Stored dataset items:
★ ★ ★ ★ ★

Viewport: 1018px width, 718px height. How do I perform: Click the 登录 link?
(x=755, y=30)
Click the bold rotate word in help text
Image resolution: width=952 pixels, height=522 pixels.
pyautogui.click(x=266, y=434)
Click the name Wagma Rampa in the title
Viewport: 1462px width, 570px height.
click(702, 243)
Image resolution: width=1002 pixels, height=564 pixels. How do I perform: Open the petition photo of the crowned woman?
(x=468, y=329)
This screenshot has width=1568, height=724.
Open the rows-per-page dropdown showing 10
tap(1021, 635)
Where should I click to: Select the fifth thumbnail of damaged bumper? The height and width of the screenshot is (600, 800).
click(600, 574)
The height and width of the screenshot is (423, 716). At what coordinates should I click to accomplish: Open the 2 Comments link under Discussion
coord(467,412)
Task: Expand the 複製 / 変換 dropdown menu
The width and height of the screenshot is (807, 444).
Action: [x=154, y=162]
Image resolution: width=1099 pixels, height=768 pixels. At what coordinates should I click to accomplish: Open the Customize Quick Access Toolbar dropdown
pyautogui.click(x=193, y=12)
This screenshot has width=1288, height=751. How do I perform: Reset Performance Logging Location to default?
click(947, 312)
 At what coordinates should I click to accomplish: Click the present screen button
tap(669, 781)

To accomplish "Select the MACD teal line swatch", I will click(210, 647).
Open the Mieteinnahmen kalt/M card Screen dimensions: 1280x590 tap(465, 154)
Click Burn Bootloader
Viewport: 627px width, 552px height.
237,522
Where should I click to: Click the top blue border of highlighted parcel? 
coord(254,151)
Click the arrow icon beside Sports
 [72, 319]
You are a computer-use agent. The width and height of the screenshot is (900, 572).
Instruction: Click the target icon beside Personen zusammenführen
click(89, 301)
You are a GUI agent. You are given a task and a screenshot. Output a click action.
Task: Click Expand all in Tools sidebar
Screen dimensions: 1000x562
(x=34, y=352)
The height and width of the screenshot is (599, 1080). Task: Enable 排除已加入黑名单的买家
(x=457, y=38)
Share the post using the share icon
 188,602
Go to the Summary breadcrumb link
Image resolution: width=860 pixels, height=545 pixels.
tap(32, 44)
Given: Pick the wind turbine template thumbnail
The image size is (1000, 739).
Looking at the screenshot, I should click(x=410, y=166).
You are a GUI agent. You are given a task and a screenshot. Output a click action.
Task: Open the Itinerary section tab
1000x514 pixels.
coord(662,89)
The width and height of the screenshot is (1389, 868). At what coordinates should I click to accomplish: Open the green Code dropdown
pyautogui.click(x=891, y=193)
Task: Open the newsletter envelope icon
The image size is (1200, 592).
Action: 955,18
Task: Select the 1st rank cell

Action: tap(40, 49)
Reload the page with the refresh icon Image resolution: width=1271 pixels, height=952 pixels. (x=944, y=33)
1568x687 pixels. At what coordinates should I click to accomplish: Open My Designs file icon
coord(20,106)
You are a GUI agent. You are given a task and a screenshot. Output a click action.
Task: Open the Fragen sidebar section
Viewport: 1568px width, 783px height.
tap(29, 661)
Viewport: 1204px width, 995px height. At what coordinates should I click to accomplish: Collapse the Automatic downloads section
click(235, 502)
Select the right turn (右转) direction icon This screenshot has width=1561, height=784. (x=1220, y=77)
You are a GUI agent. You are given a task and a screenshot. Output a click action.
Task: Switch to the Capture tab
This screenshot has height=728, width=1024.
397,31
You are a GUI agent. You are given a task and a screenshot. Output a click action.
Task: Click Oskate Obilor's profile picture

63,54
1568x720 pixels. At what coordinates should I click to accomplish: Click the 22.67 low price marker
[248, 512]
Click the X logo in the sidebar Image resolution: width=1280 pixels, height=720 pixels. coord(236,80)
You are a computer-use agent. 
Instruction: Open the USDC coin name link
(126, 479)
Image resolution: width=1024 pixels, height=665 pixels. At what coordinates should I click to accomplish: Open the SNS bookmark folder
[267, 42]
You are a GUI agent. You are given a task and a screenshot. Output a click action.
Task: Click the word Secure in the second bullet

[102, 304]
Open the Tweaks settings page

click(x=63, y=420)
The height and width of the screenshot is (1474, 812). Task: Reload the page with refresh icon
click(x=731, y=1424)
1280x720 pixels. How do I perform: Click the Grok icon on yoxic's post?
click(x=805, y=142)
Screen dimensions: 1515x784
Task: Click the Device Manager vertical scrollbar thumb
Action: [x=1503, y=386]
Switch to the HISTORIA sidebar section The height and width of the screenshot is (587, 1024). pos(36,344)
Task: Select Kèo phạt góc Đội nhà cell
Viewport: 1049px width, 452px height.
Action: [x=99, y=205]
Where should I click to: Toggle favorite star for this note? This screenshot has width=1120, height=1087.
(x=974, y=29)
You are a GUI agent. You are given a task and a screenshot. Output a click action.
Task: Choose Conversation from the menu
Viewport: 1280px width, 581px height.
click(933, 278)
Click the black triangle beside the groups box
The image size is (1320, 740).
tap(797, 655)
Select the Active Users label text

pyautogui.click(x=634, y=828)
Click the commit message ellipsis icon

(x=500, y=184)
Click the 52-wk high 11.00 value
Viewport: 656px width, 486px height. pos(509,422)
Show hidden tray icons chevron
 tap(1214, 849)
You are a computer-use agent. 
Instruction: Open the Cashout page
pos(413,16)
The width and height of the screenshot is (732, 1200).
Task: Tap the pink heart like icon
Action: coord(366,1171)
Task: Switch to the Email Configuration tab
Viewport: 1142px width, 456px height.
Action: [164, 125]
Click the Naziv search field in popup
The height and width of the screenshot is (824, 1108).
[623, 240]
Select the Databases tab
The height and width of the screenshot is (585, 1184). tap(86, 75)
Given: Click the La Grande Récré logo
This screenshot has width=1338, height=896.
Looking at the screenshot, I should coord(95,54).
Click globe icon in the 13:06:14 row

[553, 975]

★ ★ ★ ★ ★

Turn the lines above into a JSON list of strings, one string per line, skipping blank lines.

_Full response_.
[
  "Viewport: 1018px width, 718px height. How do I perform: Click the 登录 link?",
  "(x=755, y=30)",
  "Click the bold rotate word in help text",
  "Image resolution: width=952 pixels, height=522 pixels.",
  "pyautogui.click(x=266, y=434)",
  "Click the name Wagma Rampa in the title",
  "Viewport: 1462px width, 570px height.",
  "click(702, 243)",
  "Image resolution: width=1002 pixels, height=564 pixels. How do I perform: Open the petition photo of the crowned woman?",
  "(x=468, y=329)",
  "This screenshot has width=1568, height=724.",
  "Open the rows-per-page dropdown showing 10",
  "tap(1021, 635)",
  "Where should I click to: Select the fifth thumbnail of damaged bumper? The height and width of the screenshot is (600, 800).",
  "click(600, 574)",
  "The height and width of the screenshot is (423, 716). At what coordinates should I click to accomplish: Open the 2 Comments link under Discussion",
  "coord(467,412)",
  "Task: Expand the 複製 / 変換 dropdown menu",
  "The width and height of the screenshot is (807, 444).",
  "Action: [x=154, y=162]",
  "Image resolution: width=1099 pixels, height=768 pixels. At what coordinates should I click to accomplish: Open the Customize Quick Access Toolbar dropdown",
  "pyautogui.click(x=193, y=12)",
  "This screenshot has width=1288, height=751. How do I perform: Reset Performance Logging Location to default?",
  "click(947, 312)",
  " At what coordinates should I click to accomplish: Click the present screen button",
  "tap(669, 781)",
  "To accomplish \"Select the MACD teal line swatch\", I will click(210, 647).",
  "Open the Mieteinnahmen kalt/M card Screen dimensions: 1280x590 tap(465, 154)",
  "Click Burn Bootloader",
  "Viewport: 627px width, 552px height.",
  "237,522",
  "Where should I click to: Click the top blue border of highlighted parcel? ",
  "coord(254,151)",
  "Click the arrow icon beside Sports",
  " [72, 319]",
  "You are a computer-use agent. The width and height of the screenshot is (900, 572).",
  "Instruction: Click the target icon beside Personen zusammenführen",
  "click(89, 301)",
  "You are a GUI agent. You are given a task and a screenshot. Output a click action.",
  "Task: Click Expand all in Tools sidebar",
  "Screen dimensions: 1000x562",
  "(x=34, y=352)",
  "The height and width of the screenshot is (599, 1080). Task: Enable 排除已加入黑名单的买家",
  "(x=457, y=38)",
  "Share the post using the share icon",
  " 188,602",
  "Go to the Summary breadcrumb link",
  "Image resolution: width=860 pixels, height=545 pixels.",
  "tap(32, 44)",
  "Given: Pick the wind turbine template thumbnail",
  "The image size is (1000, 739).",
  "Looking at the screenshot, I should click(x=410, y=166).",
  "You are a GUI agent. You are given a task and a screenshot. Output a click action.",
  "Task: Open the Itinerary section tab",
  "1000x514 pixels.",
  "coord(662,89)",
  "The width and height of the screenshot is (1389, 868). At what coordinates should I click to accomplish: Open the green Code dropdown",
  "pyautogui.click(x=891, y=193)",
  "Task: Open the newsletter envelope icon",
  "The image size is (1200, 592).",
  "Action: 955,18",
  "Task: Select the 1st rank cell",
  "Action: tap(40, 49)",
  "Reload the page with the refresh icon Image resolution: width=1271 pixels, height=952 pixels. (x=944, y=33)",
  "1568x687 pixels. At what coordinates should I click to accomplish: Open My Designs file icon",
  "coord(20,106)",
  "You are a GUI agent. You are given a task and a screenshot. Output a click action.",
  "Task: Open the Fragen sidebar section",
  "Viewport: 1568px width, 783px height.",
  "tap(29, 661)",
  "Viewport: 1204px width, 995px height. At what coordinates should I click to accomplish: Collapse the Automatic downloads section",
  "click(235, 502)",
  "Select the right turn (右转) direction icon This screenshot has width=1561, height=784. (x=1220, y=77)",
  "You are a GUI agent. You are given a task and a screenshot. Output a click action.",
  "Task: Switch to the Capture tab",
  "This screenshot has height=728, width=1024.",
  "397,31",
  "You are a GUI agent. You are given a task and a screenshot. Output a click action.",
  "Task: Click Oskate Obilor's profile picture",
  "63,54",
  "1568x720 pixels. At what coordinates should I click to accomplish: Click the 22.67 low price marker",
  "[248, 512]",
  "Click the X logo in the sidebar Image resolution: width=1280 pixels, height=720 pixels. coord(236,80)",
  "You are a computer-use agent. ",
  "Instruction: Open the USDC coin name link",
  "(126, 479)",
  "Image resolution: width=1024 pixels, height=665 pixels. At what coordinates should I click to accomplish: Open the SNS bookmark folder",
  "[267, 42]",
  "You are a GUI agent. You are given a task and a screenshot. Output a click action.",
  "Task: Click the word Secure in the second bullet",
  "[102, 304]",
  "Open the Tweaks settings page",
  "click(x=63, y=420)",
  "The height and width of the screenshot is (1474, 812). Task: Reload the page with refresh icon",
  "click(x=731, y=1424)",
  "1280x720 pixels. How do I perform: Click the Grok icon on yoxic's post?",
  "click(x=805, y=142)",
  "Screen dimensions: 1515x784",
  "Task: Click the Device Manager vertical scrollbar thumb",
  "Action: [x=1503, y=386]",
  "Switch to the HISTORIA sidebar section The height and width of the screenshot is (587, 1024). pos(36,344)",
  "Task: Select Kèo phạt góc Đội nhà cell",
  "Viewport: 1049px width, 452px height.",
  "Action: [x=99, y=205]",
  "Where should I click to: Toggle favorite star for this note? This screenshot has width=1120, height=1087.",
  "(x=974, y=29)",
  "You are a GUI agent. You are given a task and a screenshot. Output a click action.",
  "Task: Choose Conversation from the menu",
  "Viewport: 1280px width, 581px height.",
  "click(933, 278)",
  "Click the black triangle beside the groups box",
  "The image size is (1320, 740).",
  "tap(797, 655)",
  "Select the Active Users label text",
  "pyautogui.click(x=634, y=828)",
  "Click the commit message ellipsis icon",
  "(x=500, y=184)",
  "Click the 52-wk high 11.00 value",
  "Viewport: 656px width, 486px height. pos(509,422)",
  "Show hidden tray icons chevron",
  " tap(1214, 849)",
  "You are a computer-use agent. ",
  "Instruction: Open the Cashout page",
  "pos(413,16)",
  "The width and height of the screenshot is (732, 1200).",
  "Task: Tap the pink heart like icon",
  "Action: coord(366,1171)",
  "Task: Switch to the Email Configuration tab",
  "Viewport: 1142px width, 456px height.",
  "Action: [164, 125]",
  "Click the Naziv search field in popup",
  "The height and width of the screenshot is (824, 1108).",
  "[623, 240]",
  "Select the Databases tab",
  "The height and width of the screenshot is (585, 1184). tap(86, 75)",
  "Given: Click the La Grande Récré logo",
  "This screenshot has width=1338, height=896.",
  "Looking at the screenshot, I should coord(95,54).",
  "Click globe icon in the 13:06:14 row",
  "[553, 975]"
]